Harikrishna felt fully
subdued that moment. After an instant of silence, he said,' I'll take a walk
around.' But as he got out into the courtyard he found that it was already dark
and became unenthusiastic. Besides, he said to himself, he never cared for
strolls.
Inside the kitchen, the
sisters were bantering away on a horde of topics. The doors of the two other
rooms of their co-flatters were locked. A couple lived there but they often
left for weeks to live in the village. Harikrishna went closer to the kitchen door
and stood just a step short of the opening and heard Mandira saying,' . . . and
we girls decided to try this fellow for a date turn by turn. Don't you think it
is odd that he was willing? These US green card holders are so
brazen. They feel they are on a holiday and try about anything between their
flights in and out of here . . .'
Rather than collecting
information so effortlessly by eavesdropping that he thought was of no apparent
use, Harikrishna left for the bedroom and switched on the TV. The crocodile
documentary was on in Discovery channel. This time the presenter was conducting
an experiment in which they were trying to measure the force a croc's jerk
exerted as it jawed away at the flesh of its prey. Theatrically, the saw-like
rows of the croc's jaws snapped hard at the rubber make-believe of a turkey
that was strung with a cord to a digital force-recorder. 'You fool! Don't you
have a tongue to taste the bloody rubber trash?' he said with relish.

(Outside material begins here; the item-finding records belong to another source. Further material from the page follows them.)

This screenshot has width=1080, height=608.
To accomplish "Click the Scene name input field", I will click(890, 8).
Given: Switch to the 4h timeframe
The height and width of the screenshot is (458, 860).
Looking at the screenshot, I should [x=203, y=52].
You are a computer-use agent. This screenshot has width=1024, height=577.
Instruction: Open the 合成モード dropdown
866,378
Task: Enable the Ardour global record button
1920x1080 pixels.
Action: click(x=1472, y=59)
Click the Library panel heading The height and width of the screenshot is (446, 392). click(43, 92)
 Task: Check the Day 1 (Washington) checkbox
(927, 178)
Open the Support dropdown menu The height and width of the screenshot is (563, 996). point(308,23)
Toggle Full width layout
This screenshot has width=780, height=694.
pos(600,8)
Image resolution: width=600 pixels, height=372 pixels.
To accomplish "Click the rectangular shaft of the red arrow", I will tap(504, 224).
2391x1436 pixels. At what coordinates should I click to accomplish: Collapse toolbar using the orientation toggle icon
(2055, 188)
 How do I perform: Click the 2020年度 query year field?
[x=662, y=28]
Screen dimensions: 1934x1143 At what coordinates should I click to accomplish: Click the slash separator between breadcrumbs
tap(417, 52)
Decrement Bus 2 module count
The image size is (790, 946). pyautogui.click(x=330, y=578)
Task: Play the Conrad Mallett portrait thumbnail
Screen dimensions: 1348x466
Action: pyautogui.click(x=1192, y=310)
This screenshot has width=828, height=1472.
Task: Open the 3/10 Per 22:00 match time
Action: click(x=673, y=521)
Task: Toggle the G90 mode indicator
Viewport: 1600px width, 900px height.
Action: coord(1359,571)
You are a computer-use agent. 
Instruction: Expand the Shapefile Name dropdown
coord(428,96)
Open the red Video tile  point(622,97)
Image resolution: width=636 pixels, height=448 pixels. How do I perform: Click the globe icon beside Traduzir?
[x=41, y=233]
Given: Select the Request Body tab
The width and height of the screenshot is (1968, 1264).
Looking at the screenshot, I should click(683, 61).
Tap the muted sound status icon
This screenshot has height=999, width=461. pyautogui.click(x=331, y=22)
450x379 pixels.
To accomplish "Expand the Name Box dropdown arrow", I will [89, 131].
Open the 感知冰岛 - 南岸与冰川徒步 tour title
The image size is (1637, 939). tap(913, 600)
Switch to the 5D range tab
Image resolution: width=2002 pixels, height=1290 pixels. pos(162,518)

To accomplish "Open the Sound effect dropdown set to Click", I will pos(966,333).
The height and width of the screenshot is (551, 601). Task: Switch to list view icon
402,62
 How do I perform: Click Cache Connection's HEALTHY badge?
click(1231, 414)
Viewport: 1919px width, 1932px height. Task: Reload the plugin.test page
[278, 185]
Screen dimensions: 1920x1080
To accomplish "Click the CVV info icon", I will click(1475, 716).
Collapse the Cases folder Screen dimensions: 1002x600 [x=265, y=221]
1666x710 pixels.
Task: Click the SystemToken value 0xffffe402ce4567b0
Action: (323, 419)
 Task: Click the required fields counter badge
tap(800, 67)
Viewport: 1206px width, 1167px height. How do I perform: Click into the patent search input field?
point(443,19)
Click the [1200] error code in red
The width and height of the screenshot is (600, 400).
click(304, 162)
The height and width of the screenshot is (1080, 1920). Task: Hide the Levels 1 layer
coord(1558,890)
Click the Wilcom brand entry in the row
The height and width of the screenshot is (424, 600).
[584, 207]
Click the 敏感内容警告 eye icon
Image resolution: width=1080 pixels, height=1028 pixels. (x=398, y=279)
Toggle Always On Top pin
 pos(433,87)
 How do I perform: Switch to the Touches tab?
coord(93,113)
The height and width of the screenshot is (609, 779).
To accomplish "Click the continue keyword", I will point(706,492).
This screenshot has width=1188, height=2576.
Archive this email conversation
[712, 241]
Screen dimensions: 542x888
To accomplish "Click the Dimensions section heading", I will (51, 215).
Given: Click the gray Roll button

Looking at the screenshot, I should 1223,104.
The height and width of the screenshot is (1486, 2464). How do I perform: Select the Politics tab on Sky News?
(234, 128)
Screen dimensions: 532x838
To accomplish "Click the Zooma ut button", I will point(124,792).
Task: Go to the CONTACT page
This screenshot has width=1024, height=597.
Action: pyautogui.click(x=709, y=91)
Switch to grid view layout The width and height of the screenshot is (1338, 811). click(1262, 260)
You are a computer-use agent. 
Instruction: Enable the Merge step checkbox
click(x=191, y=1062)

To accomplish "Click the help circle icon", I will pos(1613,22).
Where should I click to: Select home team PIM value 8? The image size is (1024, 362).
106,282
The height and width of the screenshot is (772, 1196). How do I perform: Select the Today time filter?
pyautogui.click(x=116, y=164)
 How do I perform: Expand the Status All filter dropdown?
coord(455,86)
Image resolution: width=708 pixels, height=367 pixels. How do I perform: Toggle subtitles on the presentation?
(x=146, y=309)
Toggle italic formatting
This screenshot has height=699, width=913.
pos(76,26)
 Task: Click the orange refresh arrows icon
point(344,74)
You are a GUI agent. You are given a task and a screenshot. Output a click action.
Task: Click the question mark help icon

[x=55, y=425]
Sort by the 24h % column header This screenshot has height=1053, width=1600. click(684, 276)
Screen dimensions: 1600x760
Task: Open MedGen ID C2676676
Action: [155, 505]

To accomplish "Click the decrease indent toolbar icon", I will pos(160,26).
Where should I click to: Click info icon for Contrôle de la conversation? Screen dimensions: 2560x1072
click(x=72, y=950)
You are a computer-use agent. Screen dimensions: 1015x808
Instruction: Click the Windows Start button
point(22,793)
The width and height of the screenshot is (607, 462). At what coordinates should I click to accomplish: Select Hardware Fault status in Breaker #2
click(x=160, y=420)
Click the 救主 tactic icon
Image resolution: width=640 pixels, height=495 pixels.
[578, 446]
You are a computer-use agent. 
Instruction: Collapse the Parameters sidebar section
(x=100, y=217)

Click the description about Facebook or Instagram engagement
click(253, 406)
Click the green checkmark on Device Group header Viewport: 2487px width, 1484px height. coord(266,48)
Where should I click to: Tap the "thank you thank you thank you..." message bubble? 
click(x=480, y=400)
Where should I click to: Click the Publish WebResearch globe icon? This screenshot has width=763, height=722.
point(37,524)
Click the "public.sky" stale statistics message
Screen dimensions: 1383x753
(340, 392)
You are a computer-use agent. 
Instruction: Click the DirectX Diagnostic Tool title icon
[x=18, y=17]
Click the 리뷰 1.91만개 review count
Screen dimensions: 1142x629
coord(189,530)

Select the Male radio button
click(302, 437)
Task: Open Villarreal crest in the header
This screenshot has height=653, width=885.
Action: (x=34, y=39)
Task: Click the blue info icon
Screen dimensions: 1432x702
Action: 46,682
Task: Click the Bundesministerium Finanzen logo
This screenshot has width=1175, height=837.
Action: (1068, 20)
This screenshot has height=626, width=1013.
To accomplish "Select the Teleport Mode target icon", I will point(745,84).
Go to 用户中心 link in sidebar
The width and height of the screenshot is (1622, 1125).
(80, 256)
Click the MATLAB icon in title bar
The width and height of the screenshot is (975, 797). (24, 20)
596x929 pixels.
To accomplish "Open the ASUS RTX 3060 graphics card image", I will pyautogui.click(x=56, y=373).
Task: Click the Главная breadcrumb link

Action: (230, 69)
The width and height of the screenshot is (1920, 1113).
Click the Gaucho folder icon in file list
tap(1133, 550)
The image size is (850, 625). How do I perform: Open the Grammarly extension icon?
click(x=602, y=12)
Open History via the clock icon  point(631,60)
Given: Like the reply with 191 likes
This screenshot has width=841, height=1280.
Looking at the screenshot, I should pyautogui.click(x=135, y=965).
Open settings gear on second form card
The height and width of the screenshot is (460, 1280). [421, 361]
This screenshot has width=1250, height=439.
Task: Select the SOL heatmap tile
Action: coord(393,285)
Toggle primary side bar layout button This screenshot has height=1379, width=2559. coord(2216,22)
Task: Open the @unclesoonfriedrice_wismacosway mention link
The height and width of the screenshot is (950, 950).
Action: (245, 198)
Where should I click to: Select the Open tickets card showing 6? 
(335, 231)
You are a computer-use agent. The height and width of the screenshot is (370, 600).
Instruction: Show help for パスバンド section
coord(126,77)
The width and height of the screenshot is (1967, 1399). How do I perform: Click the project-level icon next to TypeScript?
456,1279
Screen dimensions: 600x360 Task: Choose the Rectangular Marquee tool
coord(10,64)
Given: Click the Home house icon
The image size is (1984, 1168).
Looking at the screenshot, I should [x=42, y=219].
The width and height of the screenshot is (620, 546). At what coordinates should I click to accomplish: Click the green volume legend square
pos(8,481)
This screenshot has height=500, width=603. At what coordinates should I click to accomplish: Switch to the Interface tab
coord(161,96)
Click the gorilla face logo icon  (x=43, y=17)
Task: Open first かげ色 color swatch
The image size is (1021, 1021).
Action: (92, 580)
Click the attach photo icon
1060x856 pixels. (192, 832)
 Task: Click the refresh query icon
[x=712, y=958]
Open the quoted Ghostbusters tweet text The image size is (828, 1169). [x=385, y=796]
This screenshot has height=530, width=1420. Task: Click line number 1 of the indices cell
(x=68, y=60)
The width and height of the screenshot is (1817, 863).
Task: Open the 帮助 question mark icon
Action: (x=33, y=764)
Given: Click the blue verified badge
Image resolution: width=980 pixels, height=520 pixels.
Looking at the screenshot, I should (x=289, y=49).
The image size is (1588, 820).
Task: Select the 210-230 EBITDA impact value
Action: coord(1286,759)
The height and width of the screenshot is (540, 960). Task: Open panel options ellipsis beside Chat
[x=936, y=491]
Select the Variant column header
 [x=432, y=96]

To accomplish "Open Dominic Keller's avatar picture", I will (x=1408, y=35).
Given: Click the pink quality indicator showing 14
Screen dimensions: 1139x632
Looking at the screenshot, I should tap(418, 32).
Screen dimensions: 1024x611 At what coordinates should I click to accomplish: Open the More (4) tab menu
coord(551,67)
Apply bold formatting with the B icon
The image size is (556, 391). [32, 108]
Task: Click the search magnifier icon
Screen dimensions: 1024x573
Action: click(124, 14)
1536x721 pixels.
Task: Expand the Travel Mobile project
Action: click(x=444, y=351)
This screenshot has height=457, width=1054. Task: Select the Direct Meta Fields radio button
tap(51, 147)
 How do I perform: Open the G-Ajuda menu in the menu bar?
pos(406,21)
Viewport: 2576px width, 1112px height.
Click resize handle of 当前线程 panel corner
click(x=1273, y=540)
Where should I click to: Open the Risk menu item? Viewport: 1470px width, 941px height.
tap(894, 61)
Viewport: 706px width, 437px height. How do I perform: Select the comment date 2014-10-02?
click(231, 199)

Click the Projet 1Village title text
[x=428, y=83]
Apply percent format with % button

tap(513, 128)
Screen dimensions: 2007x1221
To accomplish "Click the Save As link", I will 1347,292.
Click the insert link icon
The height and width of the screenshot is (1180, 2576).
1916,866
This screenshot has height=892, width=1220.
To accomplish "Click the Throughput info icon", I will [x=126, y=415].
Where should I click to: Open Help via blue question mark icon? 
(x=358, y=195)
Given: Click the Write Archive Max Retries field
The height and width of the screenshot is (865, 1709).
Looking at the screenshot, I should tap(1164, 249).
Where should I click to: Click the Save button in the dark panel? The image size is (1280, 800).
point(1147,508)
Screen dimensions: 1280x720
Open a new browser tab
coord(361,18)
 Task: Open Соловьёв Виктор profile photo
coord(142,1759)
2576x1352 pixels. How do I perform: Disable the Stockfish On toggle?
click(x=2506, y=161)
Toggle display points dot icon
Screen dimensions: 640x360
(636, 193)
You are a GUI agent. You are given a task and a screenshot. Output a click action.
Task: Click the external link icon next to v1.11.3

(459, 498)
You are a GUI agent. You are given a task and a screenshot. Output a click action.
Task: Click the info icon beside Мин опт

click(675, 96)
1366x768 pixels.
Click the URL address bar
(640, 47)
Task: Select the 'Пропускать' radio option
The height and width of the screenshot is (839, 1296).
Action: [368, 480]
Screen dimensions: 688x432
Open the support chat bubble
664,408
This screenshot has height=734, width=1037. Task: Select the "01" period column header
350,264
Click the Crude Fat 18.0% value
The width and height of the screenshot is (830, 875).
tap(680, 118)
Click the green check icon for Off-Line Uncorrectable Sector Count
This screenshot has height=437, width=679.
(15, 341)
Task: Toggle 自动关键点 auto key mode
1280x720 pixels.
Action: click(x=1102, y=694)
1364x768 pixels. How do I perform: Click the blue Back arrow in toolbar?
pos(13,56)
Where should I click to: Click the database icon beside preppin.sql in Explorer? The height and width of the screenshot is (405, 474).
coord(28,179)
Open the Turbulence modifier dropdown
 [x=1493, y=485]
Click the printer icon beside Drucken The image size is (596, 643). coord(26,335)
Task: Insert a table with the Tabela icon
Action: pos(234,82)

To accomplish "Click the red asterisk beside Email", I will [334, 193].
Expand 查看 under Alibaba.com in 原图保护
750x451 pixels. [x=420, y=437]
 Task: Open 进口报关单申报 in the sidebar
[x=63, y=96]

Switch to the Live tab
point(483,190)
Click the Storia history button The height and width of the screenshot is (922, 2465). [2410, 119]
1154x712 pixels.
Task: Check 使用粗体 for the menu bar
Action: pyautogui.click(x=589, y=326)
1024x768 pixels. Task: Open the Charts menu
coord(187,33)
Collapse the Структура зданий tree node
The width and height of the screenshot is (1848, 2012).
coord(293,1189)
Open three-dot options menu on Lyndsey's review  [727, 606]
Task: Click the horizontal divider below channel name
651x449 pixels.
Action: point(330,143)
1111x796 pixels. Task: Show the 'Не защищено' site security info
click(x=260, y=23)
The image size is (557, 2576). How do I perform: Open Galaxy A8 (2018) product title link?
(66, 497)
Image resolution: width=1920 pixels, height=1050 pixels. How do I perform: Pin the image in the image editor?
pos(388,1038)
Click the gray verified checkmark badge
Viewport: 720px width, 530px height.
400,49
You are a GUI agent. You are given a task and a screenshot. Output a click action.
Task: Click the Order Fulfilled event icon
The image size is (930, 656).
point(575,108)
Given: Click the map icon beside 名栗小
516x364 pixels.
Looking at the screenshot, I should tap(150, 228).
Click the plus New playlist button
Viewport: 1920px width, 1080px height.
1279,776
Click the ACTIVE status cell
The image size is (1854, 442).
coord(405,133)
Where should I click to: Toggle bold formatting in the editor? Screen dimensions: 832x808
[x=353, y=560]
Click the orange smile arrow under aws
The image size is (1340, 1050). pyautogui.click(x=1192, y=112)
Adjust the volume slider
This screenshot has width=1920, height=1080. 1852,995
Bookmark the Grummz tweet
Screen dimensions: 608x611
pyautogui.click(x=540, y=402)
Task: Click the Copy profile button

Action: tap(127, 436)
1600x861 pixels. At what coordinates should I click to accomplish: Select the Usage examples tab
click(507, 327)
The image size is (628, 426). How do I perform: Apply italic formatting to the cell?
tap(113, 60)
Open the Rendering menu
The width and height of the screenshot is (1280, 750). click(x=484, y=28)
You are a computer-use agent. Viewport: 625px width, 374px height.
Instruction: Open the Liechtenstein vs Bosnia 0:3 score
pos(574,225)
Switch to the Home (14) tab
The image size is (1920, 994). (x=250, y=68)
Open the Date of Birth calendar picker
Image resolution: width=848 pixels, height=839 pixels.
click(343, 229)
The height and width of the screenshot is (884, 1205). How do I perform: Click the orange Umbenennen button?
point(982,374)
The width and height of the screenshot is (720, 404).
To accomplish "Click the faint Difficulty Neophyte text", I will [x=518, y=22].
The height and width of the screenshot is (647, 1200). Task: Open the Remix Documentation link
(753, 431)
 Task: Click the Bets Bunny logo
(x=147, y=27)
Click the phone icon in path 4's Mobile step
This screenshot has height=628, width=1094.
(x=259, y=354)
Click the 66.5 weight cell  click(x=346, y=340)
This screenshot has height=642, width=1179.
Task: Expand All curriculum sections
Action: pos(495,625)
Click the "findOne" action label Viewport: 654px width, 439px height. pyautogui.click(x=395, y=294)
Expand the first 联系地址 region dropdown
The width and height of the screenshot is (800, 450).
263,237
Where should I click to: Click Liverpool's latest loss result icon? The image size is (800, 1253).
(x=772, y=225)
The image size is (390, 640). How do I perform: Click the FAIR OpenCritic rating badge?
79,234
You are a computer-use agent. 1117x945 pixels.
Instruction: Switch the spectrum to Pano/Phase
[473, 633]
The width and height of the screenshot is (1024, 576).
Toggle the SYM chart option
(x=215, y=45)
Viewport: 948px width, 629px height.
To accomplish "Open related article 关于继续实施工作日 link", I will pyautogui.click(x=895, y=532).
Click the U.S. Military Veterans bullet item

After a quarter hour, the two
women came in and they watched the 8 pm bulletin on Nepal Television. No sooner
had the first ad come than Pramita took the remote controller and zapped on to
a Hindi TV drama. And no sooner had she done this than Harikrishna asked if
supper was ready.
Pramita pouted and said,
sardonically,' Why don't you take the the lead of the long march?'
Harikrishna ignored the jibe
and began to move toward the door. At other days, when they were by themselves,
Pramita would wait until Harikrishna had laid down the dishes but today there was
Mandira too and she turned off the TV. "Move on lady. Aren't you hungry?',
she jokingly jostled Mandira.
When they had supped, the
one-hour bulletin was almost over and the weather forecast was on. 'The weather
in the Kathmandu valley for tomorrow is expected
to remain normal, without significant precipitation', it said. 'And with fair
mind and dazzling sun', Harikrishna added in his mind. And he yawned once,
twice, thrice, stretched over the bed sheet, yawned again, and became
indifferent to it.
When Pramita woke him up and
showed him over to his bed over the carpeted floor, it was almost eleven pm.
The TV was still on showing a singing reality show. Pramita made his dogged eye
to open up and be drenched in, as he felt, a medical drop of thorny rain. Hugging
his light blanket, he waited for the TV to be muted. The sisters would sleep on
the bed for the room had only one. 'Oh! How un-romantic!' he thought, now
stirred up from sleep by the fidgeting in the sore eye. How un-romantic!', he
said to himself again. By the sixth time, it was no more than a faint echo
inside the sneezing caverns of his fading consciousness.
The two women watched the
show until midnight, commenting over and even softly clapping at the brilliant
performances of their favorite silver screen idols, their eyes blinking in
relaxed rapidity like a well-kept dog lapping away at is routine bowl of
delicacy in an affluent urban courtyard.